NEW DELHI — Pradeep Fuloriya points at the track marks showing where, five years ago, a bulldozer nearly succeeded in flattening the Hindu shrine that he cares for beside a leafy road in the heart of New Delhi.
"It could move no further," the 27-year-old priest boasts as he recalls how crowds of devotees forced the machine to retreat from the Shiv Shakti Mochan Temple.
The illegally-built shrine, constructed in 1968 around a banyan tree, was meant to be demolished on official orders but after the protests it was allowed to remain, as long as it did not encroach on any more public space.
"The temple is expanding along with the tree's growth. We can't help that," Fuloriya says at the temple dedicated to lord Shiva, the Hindu god of destruction.

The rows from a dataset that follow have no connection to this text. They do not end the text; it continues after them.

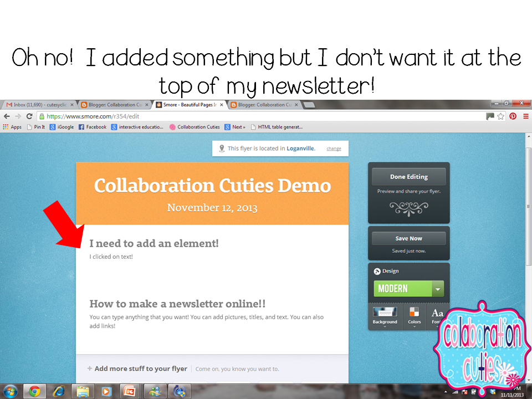This screenshot has width=532, height=399.
Task: Launch PowerPoint from the taskbar
Action: click(129, 391)
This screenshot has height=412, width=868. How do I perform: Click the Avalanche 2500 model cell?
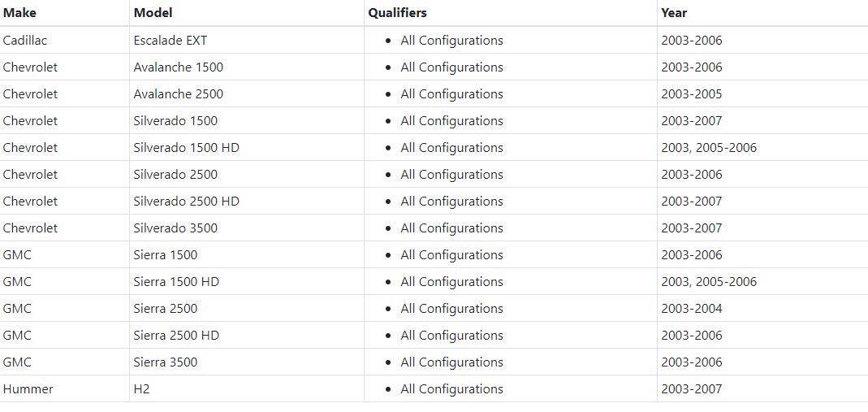point(178,94)
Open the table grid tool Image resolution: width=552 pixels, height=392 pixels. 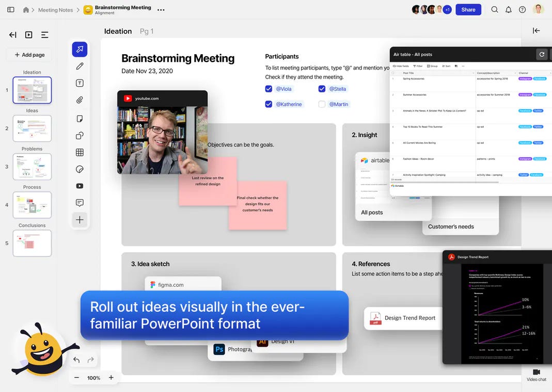[x=80, y=152]
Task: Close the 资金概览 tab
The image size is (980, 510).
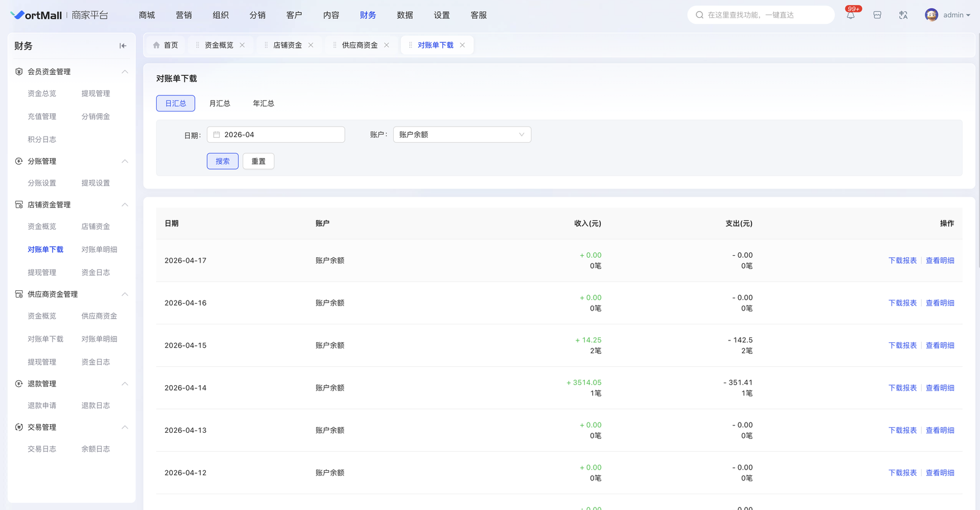Action: (243, 45)
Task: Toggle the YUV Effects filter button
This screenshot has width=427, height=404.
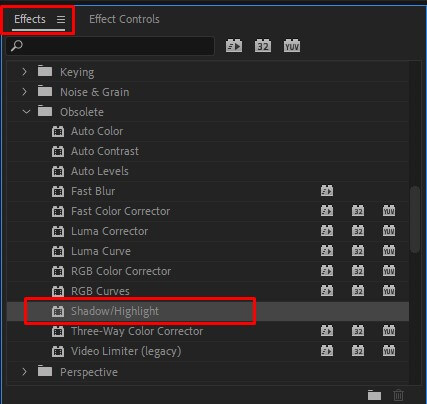Action: [292, 46]
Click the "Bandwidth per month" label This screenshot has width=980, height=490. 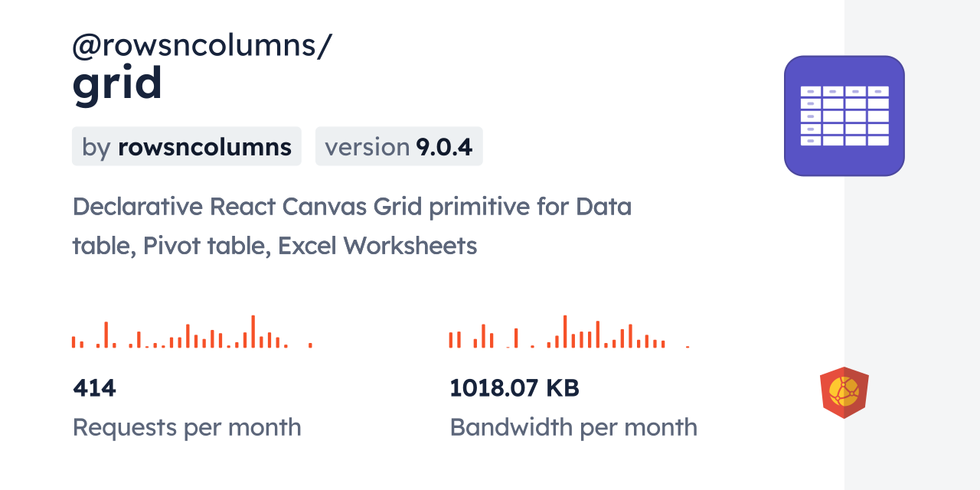573,427
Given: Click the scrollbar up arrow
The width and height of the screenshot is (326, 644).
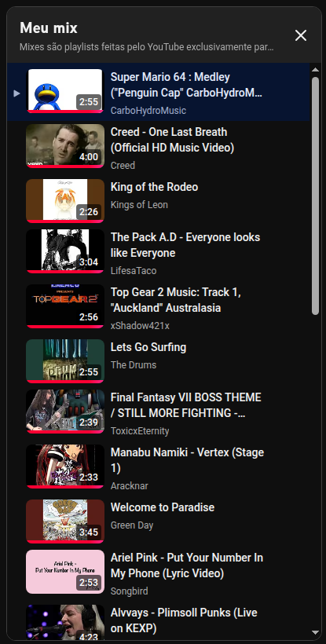Looking at the screenshot, I should (315, 70).
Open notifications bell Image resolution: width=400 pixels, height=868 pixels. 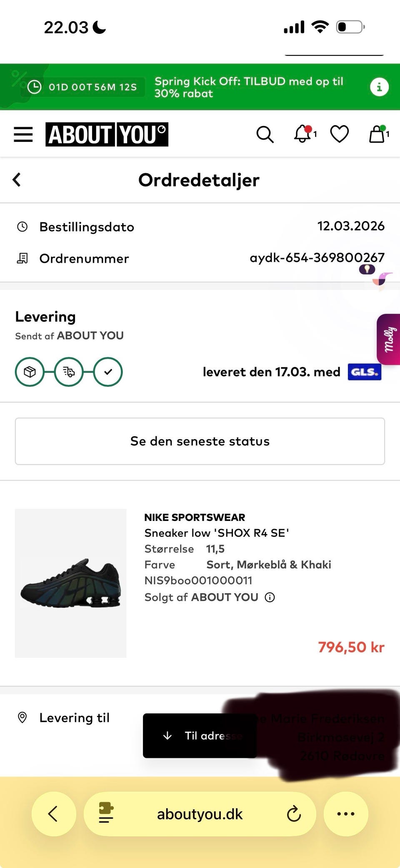303,134
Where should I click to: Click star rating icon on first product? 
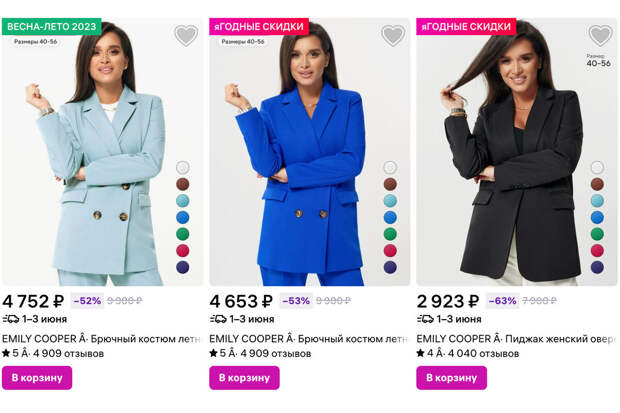7,353
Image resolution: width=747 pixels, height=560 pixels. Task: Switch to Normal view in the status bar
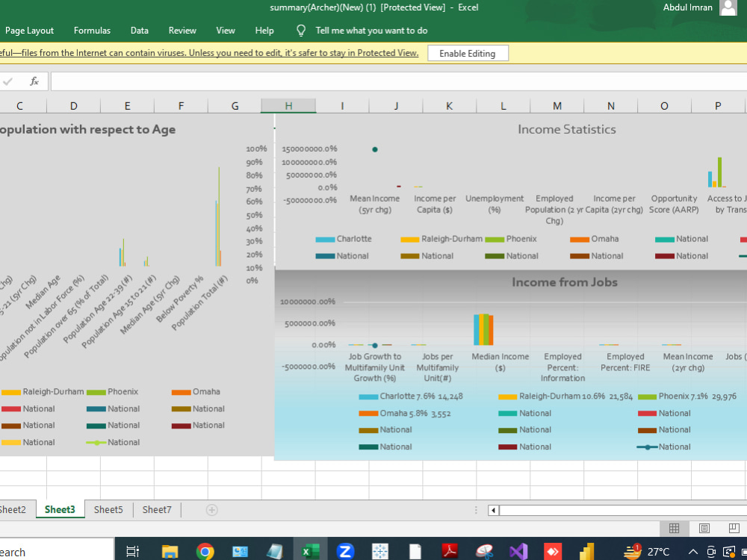[x=675, y=528]
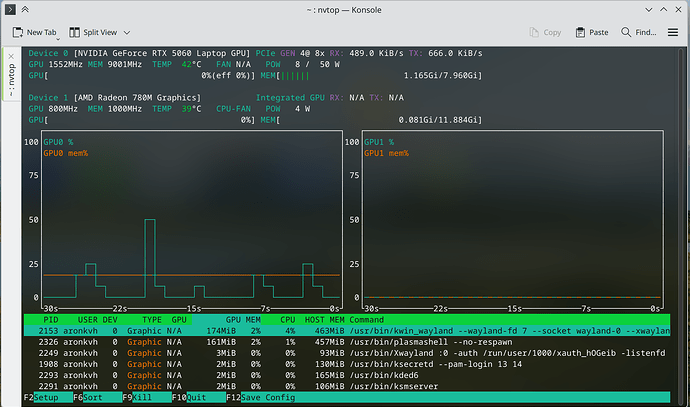This screenshot has width=690, height=407.
Task: Open the hamburger menu
Action: click(673, 32)
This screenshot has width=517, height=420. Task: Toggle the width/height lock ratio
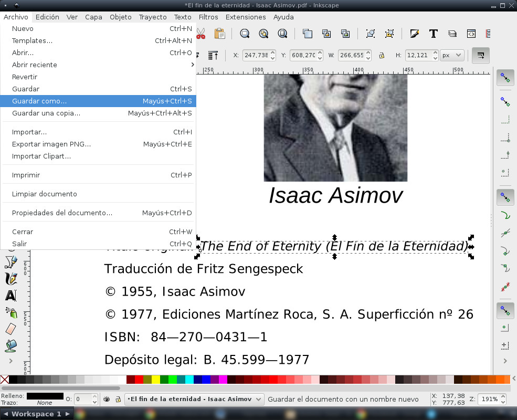(x=382, y=55)
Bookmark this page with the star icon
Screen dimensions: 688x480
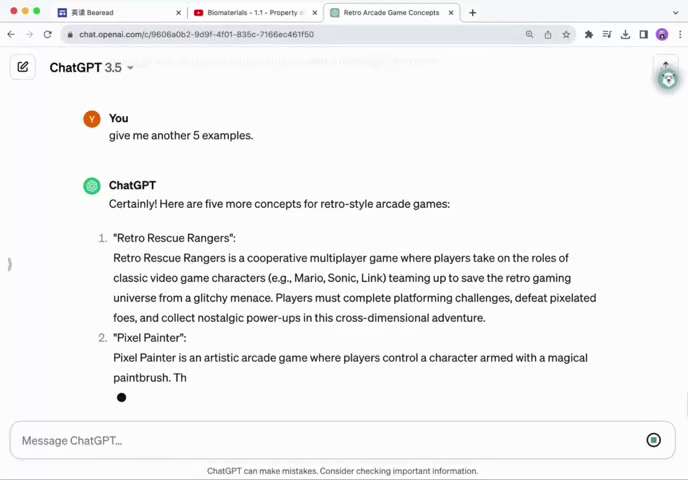tap(566, 35)
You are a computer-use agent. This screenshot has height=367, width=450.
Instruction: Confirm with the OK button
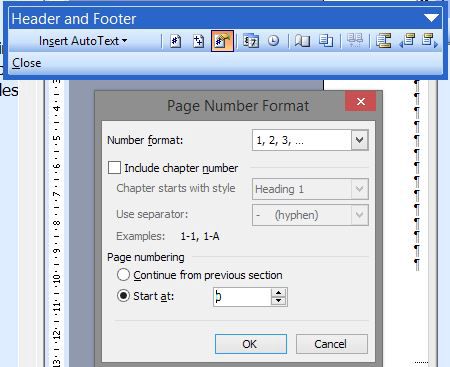(251, 344)
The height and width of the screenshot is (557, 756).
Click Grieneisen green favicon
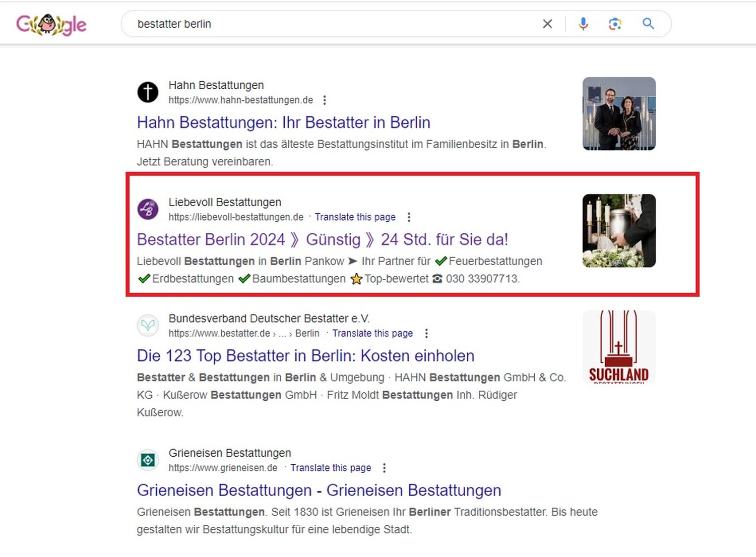[148, 460]
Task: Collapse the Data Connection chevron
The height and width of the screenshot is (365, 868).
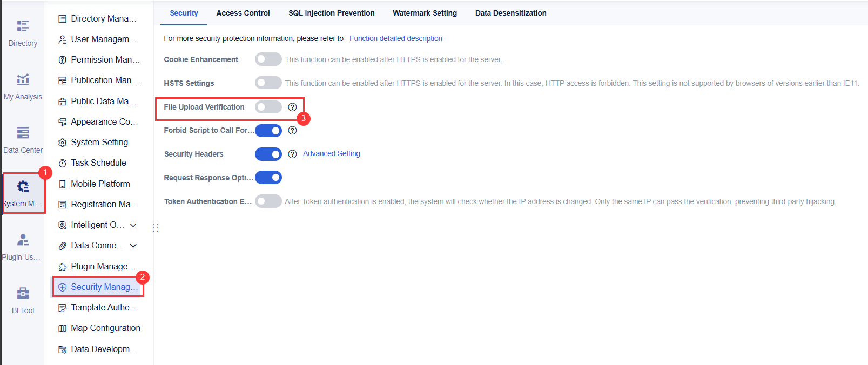Action: (x=133, y=245)
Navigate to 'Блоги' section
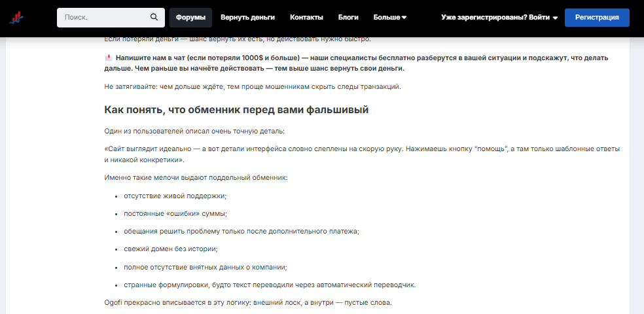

Municipal bulldozers returned in July after a canopy was used to extend the temple, in what the authorities saw as another defiant act of encroachment.
Once again devotees braved police water cannon to send the wreckers packing. "It's god's wish that the temple is safe and sound," Fuloriya says.
The row over the temple exemplifies many disputes in India over the use of public land for religious sites.
Parks, streets, railway stations and schools are dotted with illegal shrines, and now the government is pushing laws through the courts to end further encroachment.
In September, the Supreme Court slapped a blanket ban on fresh construction of places of worship on state property after strong pressure from the national government.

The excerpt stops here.